Whatever it is that we thought we would rescue from our flooding home, how would we feel if we didn’t save it? What if we lost that important thing to the rising water, like some high-profile piece of art that isn’t evacuated from the Louvre?

Could we recover? Could we move forward? Can we picture life without that important thing?

I’m not raising this potential heartbreak for the fun of it. It’s a valuable exercise to really challenge ourselves about what we hold to be most important.
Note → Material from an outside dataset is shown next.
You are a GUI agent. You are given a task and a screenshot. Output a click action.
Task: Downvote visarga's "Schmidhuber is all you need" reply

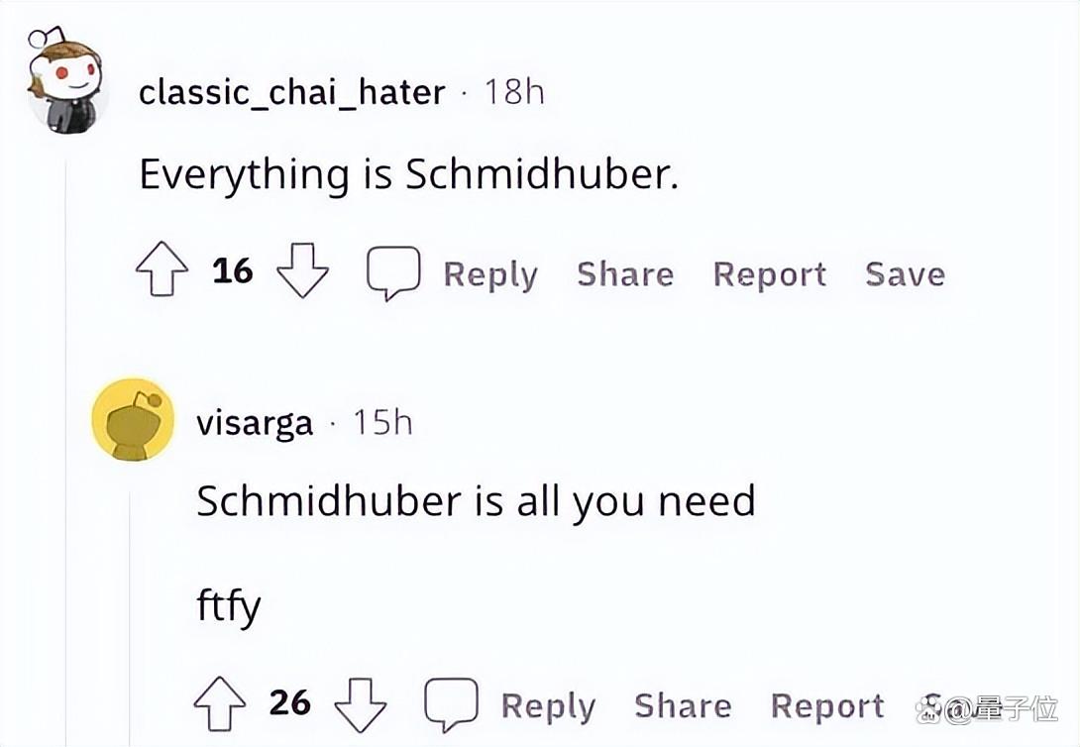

Because one of the harsh realities of life is, like the Louvre’s collection, important things may slip from our grasp.

Worse, we all will ultimately lose everything we have, just like the Old Testament book of Ecclesiastes describes about a wealthy bloke: “As he came from his mother’s womb, so he will go again, naked as he came; he will take nothing for his efforts that he can carry in his hands.” (Ecclesiastes 5:15)

Yes, that is describing some rich guy. But we all know it also describes every single one of us.

When we die, we take absolutely nothing with us. How depressing.

But, before we sink into an ocean of despair, cheer up.

 

There is hope

There is actually something important that is available to us and will never perish or spoil or fade. And we can collect it on the other side of this life.

“According to God’s great mercy, He has given us a new birth into a living hope through the resurrection of Jesus Christ from the dead and into an inheritance that is imperishable, uncorrupted, and unfading, kept in heaven for you.” (1 Peter 1:3-4)

Waiting for us after death is the “living hope” of salvation in Jesus (1 Peter 1:5). Unlike the Louvre or our homes, that “living hope” is an inheritance that cannot be lost to those who give their lives now to Jesus.

Whenever floods or anything else threaten to take away our important things, what difference might this “living hope” make to us?